I'll do it if you can pay the shipping cost of the trike plus packaging weight over 3000 miles...
The price I paid is an entry-level price for a recumbent. They can run over $3000!
So you see...I'M the cheapie, buying a budget-priced trike!
Yesterday I sold my Weightlifting Bench, and now I have room for that Reed Organ (pump organ) which I've been wanting for decades.
I haven't given up on exercise however, because now I have a Recumbent Trike and a Treadmill, as well as a few dumbbells.
Good for you keeping up with all your exercise..
Remember to show a picture of your new Reed organ when you get it..
@Hal Pollner That's good news, Hal! Hope you are Happy with your Pump Organ!
I am sure that you will love the old pump organ once you have it, @Hal Pollner ! My mother had one , years ago, and I remember trying to play it when I was a very young girl.

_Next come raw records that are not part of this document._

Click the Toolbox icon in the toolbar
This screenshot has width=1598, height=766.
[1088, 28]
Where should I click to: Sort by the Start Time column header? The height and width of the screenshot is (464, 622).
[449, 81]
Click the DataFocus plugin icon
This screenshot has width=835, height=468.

I loved all of the different stops and sounds that it could make.
Later I had a Thomas organ that was easy to play, and I really loved that, too. I miss having an organ to play, but we had to give mine away when we moved from Idaho.

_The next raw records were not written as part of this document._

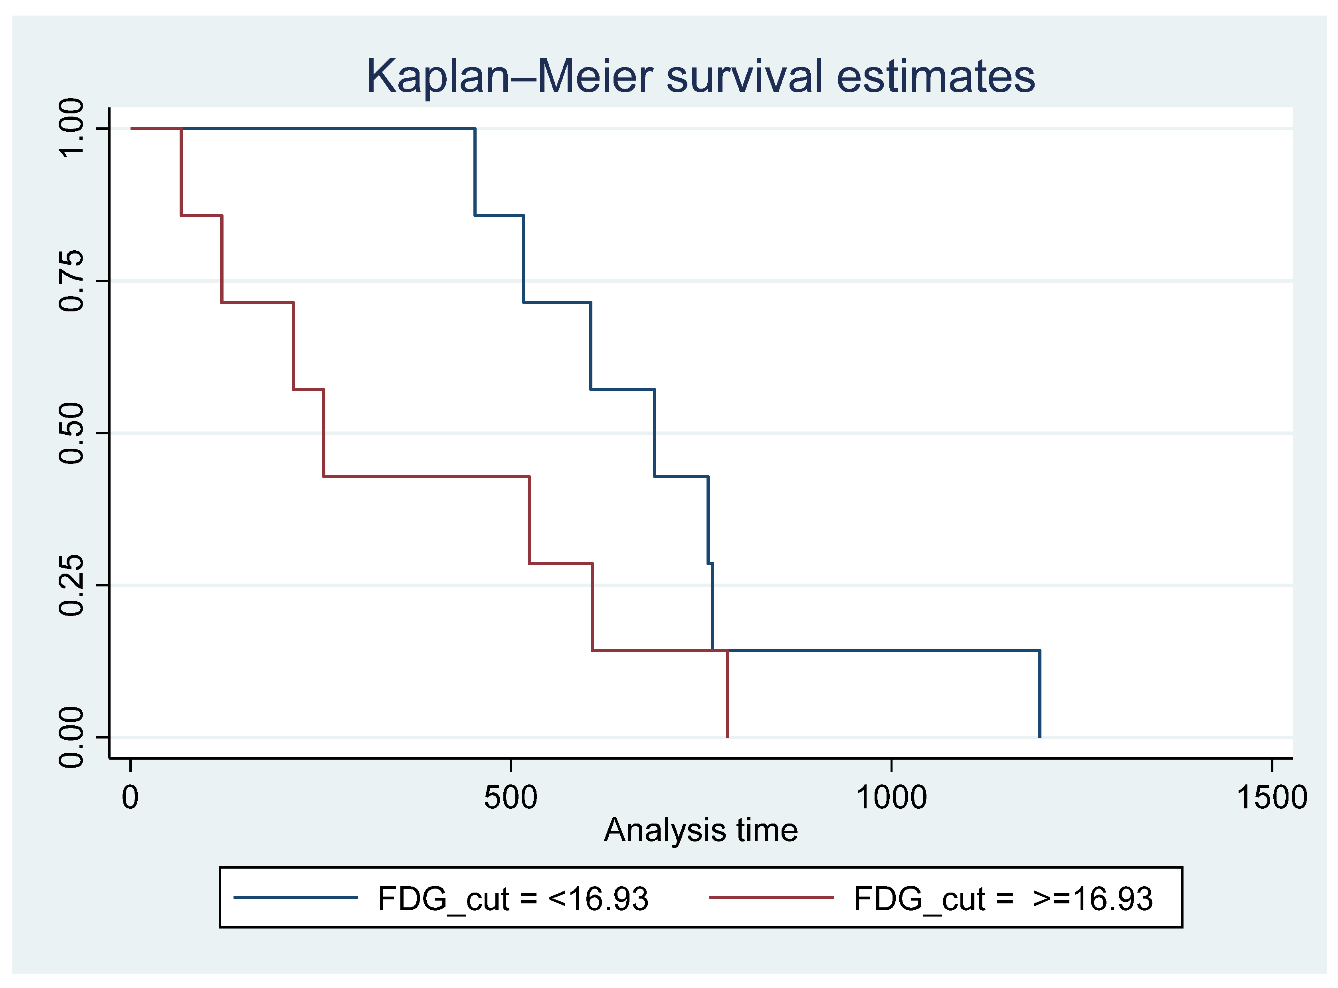This screenshot has height=988, width=1338.
Task: Click the blue curve's flat segment at 1.00
Action: point(329,128)
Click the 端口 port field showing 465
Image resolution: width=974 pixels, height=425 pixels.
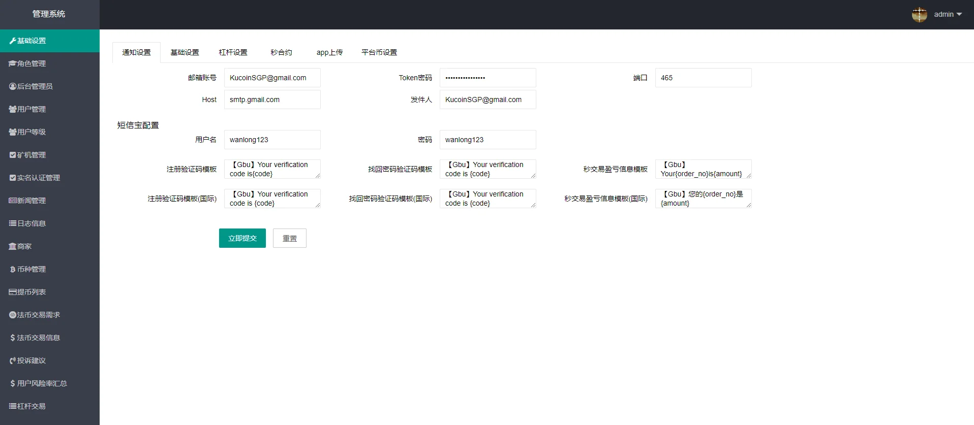(x=703, y=78)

Bobby got me a new Q-Chord for my birthday, and those are much more portable and also fun to play.
I had a devil of a time even giving away my antique pump organ 9 years ago. It was even a deluxe model with more keys than usual. I called a guy out-of-state who had a pump organ "orphanage" as he called I and he said he had over a hundred in his barn that he couldn't get rid of either. It was a beautiful organ, oak with lots of carving.
Some people even wanted me to deliver it to them (and I was giving it away for free, no less). Yeah, right, me with a small car and an arm in a sling.
Finally, a lady took it off my hands.
I know you'll enjoy playing it, and it's good exercise.
I've had several organs since the 1960's, culminating with the big Conn 650 Theater Organ shown.
This was a full-size instrument, with three 61-note manuals and a 32-note pedalboard. I even had it wired up to a rank of 61 scaled wood pipes attached to a wall! (They were all driven by speakers.)
It provided a wide spread of sound and looked most impressive...(I should have taken a picture.)
I even built a true wind-driven one-rank Pipe Organ once, using a rank of real Organ Pipes, with direct-action magnet valves, with the wind chest pressurized from the exhaust of a Vacuum Cleaner! I later donated it to a church that was looking for a rank of "Flute d' Amour" pipes to top off their stop list.
I used to go to the big Theater Organ concerts at the Pasadena Civic Auditorium...they have a big 5-manual 28-rank organ there! (3000 pipes!)
Traveling Moller Organ at the Pasadena Civic Auditorum
@Holly, my "new" reed organ will most likely be over 100 years old! They haven't been produced since the 1930's.
@Yvonne, my first organ was a Magnus Chord Organ too!
6 major chords, 6 minor chords and a short 3-octave keyboard! But I had fun and graduated to a Lowrey, then a Hammond, then a Gulbransen, then that super Conn in the post.
I want to thank Joe Riley for that post on the Moller Organ in the Pasadena Civic Auditorium.
Many readers will assume that the fancy white console is the complete organ. FAR FROM IT!
The 28 ranks and thousands of pipes are located behind the scenes in Pipe Chambers hidden behind Grillwork high up on the walls of the Auditorium! The pipes that produce the powerful, deep rumbling sounds are up to 32 feet long and require special chambers to accomodate their length.
The wind that supplies these pipes is furnshed by powerful blowers way down in the basement of the Auditorium.
I have been priveleged to be invited on an "Organ Crawl", where one scales the ladders and catwalks to tour the many Pipe Chambers in this huge instrument.